##### SUPPLIED DATA
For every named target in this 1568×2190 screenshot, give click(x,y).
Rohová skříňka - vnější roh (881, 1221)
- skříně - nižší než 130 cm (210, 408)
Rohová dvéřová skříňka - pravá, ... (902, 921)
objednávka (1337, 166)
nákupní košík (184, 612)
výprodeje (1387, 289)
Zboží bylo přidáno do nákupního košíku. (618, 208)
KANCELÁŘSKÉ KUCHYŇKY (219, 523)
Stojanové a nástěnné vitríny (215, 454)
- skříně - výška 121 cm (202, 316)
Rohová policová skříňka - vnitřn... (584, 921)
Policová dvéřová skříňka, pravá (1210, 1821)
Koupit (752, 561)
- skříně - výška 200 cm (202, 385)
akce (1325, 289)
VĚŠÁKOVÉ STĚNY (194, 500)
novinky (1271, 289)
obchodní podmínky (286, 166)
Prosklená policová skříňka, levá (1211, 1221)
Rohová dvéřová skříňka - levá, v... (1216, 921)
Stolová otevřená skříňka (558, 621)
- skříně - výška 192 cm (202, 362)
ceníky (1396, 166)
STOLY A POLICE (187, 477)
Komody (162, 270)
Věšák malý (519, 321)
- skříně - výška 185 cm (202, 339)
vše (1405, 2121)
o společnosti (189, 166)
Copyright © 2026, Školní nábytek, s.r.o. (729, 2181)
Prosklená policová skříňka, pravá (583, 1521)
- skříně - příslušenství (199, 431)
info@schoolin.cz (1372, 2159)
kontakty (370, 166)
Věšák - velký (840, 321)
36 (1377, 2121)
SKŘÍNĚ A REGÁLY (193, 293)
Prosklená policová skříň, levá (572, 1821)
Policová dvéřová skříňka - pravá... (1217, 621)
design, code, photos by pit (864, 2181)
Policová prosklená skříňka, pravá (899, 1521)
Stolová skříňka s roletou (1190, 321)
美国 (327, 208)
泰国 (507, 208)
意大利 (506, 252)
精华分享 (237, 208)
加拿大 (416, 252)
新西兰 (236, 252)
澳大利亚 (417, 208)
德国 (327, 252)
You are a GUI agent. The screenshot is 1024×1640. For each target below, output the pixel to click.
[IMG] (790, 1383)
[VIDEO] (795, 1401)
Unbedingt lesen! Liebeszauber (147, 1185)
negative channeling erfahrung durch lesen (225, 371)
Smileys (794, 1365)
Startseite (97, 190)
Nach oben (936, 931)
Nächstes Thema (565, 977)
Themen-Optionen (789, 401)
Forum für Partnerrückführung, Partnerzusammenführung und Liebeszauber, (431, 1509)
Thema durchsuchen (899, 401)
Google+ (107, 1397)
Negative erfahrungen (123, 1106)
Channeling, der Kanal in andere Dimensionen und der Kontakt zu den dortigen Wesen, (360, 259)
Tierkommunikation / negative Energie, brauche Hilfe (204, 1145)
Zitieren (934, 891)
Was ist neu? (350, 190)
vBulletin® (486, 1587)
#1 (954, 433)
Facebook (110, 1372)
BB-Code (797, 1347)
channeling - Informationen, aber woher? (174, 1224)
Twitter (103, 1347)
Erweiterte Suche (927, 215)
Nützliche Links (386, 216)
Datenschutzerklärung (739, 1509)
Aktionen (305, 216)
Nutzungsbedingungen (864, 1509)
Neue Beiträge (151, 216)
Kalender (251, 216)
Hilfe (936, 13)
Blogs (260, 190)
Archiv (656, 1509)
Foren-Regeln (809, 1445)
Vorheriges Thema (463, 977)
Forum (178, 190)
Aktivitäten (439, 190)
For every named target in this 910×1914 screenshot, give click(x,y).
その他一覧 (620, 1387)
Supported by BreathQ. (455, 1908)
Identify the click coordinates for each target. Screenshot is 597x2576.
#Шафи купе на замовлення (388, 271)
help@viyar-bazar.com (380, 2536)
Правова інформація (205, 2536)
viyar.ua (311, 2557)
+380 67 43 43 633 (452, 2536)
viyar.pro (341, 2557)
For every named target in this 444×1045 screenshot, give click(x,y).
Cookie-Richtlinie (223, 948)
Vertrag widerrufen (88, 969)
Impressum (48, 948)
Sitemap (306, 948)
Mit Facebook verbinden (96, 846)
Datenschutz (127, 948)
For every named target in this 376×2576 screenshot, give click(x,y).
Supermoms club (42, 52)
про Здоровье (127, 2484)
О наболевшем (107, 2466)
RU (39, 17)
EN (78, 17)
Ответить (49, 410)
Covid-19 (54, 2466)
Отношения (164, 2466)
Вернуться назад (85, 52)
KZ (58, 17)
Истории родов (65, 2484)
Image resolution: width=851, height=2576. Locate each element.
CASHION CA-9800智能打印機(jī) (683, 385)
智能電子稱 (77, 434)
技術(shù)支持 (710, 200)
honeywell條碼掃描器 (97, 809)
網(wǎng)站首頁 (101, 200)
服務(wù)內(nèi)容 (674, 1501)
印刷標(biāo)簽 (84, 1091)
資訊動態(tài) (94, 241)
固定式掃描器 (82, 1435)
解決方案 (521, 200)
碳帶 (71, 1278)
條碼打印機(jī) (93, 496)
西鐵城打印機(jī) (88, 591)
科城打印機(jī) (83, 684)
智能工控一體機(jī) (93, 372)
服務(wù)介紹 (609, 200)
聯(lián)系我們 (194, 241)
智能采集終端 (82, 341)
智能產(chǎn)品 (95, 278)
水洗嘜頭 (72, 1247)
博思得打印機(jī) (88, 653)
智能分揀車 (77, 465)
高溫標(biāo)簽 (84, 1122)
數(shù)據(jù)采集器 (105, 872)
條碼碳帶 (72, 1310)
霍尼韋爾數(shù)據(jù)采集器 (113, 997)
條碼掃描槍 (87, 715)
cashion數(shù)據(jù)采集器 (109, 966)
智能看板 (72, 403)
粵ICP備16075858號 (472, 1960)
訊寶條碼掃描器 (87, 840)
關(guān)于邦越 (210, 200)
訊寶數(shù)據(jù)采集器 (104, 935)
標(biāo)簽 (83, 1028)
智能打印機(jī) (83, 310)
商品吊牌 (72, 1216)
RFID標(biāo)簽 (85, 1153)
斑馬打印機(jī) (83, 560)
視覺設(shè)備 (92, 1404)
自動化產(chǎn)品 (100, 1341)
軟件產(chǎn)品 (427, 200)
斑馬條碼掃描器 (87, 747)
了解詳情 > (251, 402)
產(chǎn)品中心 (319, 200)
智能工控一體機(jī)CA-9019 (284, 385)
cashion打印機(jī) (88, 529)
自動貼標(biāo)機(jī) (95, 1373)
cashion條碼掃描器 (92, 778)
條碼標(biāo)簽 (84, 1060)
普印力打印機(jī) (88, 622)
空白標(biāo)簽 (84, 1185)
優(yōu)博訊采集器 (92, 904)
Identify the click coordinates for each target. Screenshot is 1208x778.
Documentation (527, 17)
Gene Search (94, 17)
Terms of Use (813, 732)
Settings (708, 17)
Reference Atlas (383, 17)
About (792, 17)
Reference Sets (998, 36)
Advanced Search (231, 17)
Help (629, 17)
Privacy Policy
##########
• **REQUIRED WORK**
In all the entries, switch "Policová dvéřová skříňka" to "Policová skříňka s dvířky" and leave everything else unchanged.

• **WRITTEN SOLUTION**
For every named target in this 1568×2190 screenshot, give click(x,y).
Rohová skříňka - vnější roh (881, 1221)
- skříně - nižší než 130 cm (210, 408)
Rohová dvéřová skříňka - pravá, ... (902, 921)
objednávka (1337, 166)
nákupní košík (184, 612)
výprodeje (1387, 289)
Zboží bylo přidáno do nákupního košíku. (618, 208)
KANCELÁŘSKÉ KUCHYŇKY (219, 523)
Stojanové a nástěnné vitríny (215, 454)
- skříně - výška 121 cm (202, 316)
Rohová policová skříňka - vnitřn... (584, 921)
Policová skříňka s dvířky, pravá (1210, 1821)
Koupit (752, 561)
- skříně - výška 200 cm (202, 385)
akce (1325, 289)
VĚŠÁKOVÉ STĚNY (194, 500)
novinky (1271, 289)
obchodní podmínky (286, 166)
Prosklená policová skříňka, levá (1211, 1221)
Rohová dvéřová skříňka - levá, v... (1216, 921)
Stolová otevřená skříňka (558, 621)
- skříně - výška 192 cm (202, 362)
ceníky (1396, 166)
STOLY A POLICE (187, 477)
Komody (162, 270)
Věšák malý (519, 321)
- skříně - výška 185 cm (202, 339)
vše (1405, 2121)
o společnosti (189, 166)
Copyright © 2026, Školní nábytek, s.r.o. (729, 2181)
Prosklená policová skříňka, pravá (583, 1521)
- skříně - příslušenství (199, 431)
info@schoolin.cz (1372, 2159)
kontakty (370, 166)
Věšák - velký (840, 321)
36 (1377, 2121)
SKŘÍNĚ A REGÁLY (193, 293)
Prosklená policová skříň, levá (572, 1821)
Policová skříňka s dvířky - pravá... (1217, 621)
design, code, photos by pit (864, 2181)
Policová prosklená skříňka, pravá (899, 1521)
Stolová skříňka s roletou (1190, 321)
美国 (327, 208)
泰国 (507, 208)
意大利 (506, 252)
精华分享 (237, 208)
加拿大 (416, 252)
新西兰 (236, 252)
澳大利亚 (417, 208)
德国 (327, 252)
You are a GUI agent. The screenshot is 1024×1640. For each target below, output the pixel to click.
[IMG] (790, 1383)
[VIDEO] (795, 1401)
Unbedingt lesen! Liebeszauber (147, 1185)
negative channeling erfahrung durch lesen (225, 371)
Smileys (794, 1365)
Startseite (97, 190)
Nach oben (936, 931)
Nächstes Thema (565, 977)
Themen-Optionen (789, 401)
Forum für Partnerrückführung, Partnerzusammenführung und Liebeszauber, (431, 1509)
Thema durchsuchen (899, 401)
Google+ (107, 1397)
Negative erfahrungen (123, 1106)
Channeling, der Kanal in andere Dimensionen und der Kontakt zu den dortigen Wesen, (360, 259)
Tierkommunikation / negative Energie, brauche Hilfe (204, 1145)
Zitieren (934, 891)
Was ist neu? (350, 190)
vBulletin® (486, 1587)
#1 (954, 433)
Facebook (110, 1372)
BB-Code (797, 1347)
channeling - Informationen, aber woher? (174, 1224)
Twitter (103, 1347)
Erweiterte Suche (927, 215)
Nützliche Links (386, 216)
Datenschutzerklärung (739, 1509)
Aktionen (305, 216)
Nutzungsbedingungen (864, 1509)
Neue Beiträge (151, 216)
Kalender (251, 216)
Hilfe (936, 13)
Blogs (260, 190)
Archiv (656, 1509)
Foren-Regeln (809, 1445)
Vorheriges Thema (463, 977)
Forum (178, 190)
Aktivitäten (439, 190)
For every named target in this 910×1914 screenshot, give click(x,y).
その他一覧 (620, 1387)
Supported by BreathQ. (455, 1908)
Identify the click coordinates for each target. Screenshot is 597x2576.
#Шафи купе на замовлення (388, 271)
help@viyar-bazar.com (380, 2536)
Правова інформація (205, 2536)
viyar.ua (311, 2557)
+380 67 43 43 633 (452, 2536)
viyar.pro (341, 2557)
For every named target in this 444×1045 screenshot, give click(x,y).
Cookie-Richtlinie (223, 948)
Vertrag widerrufen (88, 969)
Impressum (48, 948)
Sitemap (306, 948)
Mit Facebook verbinden (96, 846)
Datenschutz (127, 948)
For every named target in this 376×2576 screenshot, give click(x,y).
Supermoms club (42, 52)
про Здоровье (127, 2484)
О наболевшем (107, 2466)
RU (39, 17)
EN (78, 17)
Ответить (49, 410)
Covid-19 (54, 2466)
Отношения (164, 2466)
Вернуться назад (85, 52)
KZ (58, 17)
Истории родов (65, 2484)
Image resolution: width=851, height=2576. Locate each element.
CASHION CA-9800智能打印機(jī) (683, 385)
智能電子稱 (77, 434)
技術(shù)支持 (710, 200)
honeywell條碼掃描器 (97, 809)
網(wǎng)站首頁 (101, 200)
服務(wù)內(nèi)容 (674, 1501)
印刷標(biāo)簽 (84, 1091)
資訊動態(tài) (94, 241)
固定式掃描器 (82, 1435)
解決方案 (521, 200)
碳帶 (71, 1278)
條碼打印機(jī) (93, 496)
西鐵城打印機(jī) (88, 591)
科城打印機(jī) (83, 684)
智能工控一體機(jī) (93, 372)
服務(wù)介紹 (609, 200)
聯(lián)系我們 (194, 241)
智能采集終端 (82, 341)
智能產(chǎn)品 (95, 278)
水洗嘜頭 (72, 1247)
博思得打印機(jī) (88, 653)
智能分揀車 (77, 465)
高溫標(biāo)簽 (84, 1122)
數(shù)據(jù)采集器 (105, 872)
條碼碳帶 (72, 1310)
霍尼韋爾數(shù)據(jù)采集器 (113, 997)
條碼掃描槍 (87, 715)
cashion數(shù)據(jù)采集器 (109, 966)
智能看板 (72, 403)
粵ICP備16075858號 (472, 1960)
訊寶條碼掃描器 (87, 840)
關(guān)于邦越 (210, 200)
訊寶數(shù)據(jù)采集器 (104, 935)
標(biāo)簽 (83, 1028)
智能打印機(jī) (83, 310)
商品吊牌 (72, 1216)
RFID標(biāo)簽 (85, 1153)
斑馬打印機(jī) (83, 560)
視覺設(shè)備 (92, 1404)
自動化產(chǎn)品 (100, 1341)
軟件產(chǎn)品 (427, 200)
斑馬條碼掃描器 (87, 747)
了解詳情 > (251, 402)
產(chǎn)品中心 (319, 200)
智能工控一體機(jī)CA-9019 (284, 385)
cashion打印機(jī) (88, 529)
自動貼標(biāo)機(jī) (95, 1373)
cashion條碼掃描器 (92, 778)
條碼標(biāo)簽 (84, 1060)
普印力打印機(jī) (88, 622)
空白標(biāo)簽 (84, 1185)
優(yōu)博訊采集器 (92, 904)
Identify the click coordinates for each target. Screenshot is 1208x778.
Documentation (527, 17)
Gene Search (94, 17)
Terms of Use (813, 732)
Settings (708, 17)
Reference Atlas (383, 17)
About (792, 17)
Reference Sets (998, 36)
Advanced Search (231, 17)
Help (629, 17)
Privacy Policy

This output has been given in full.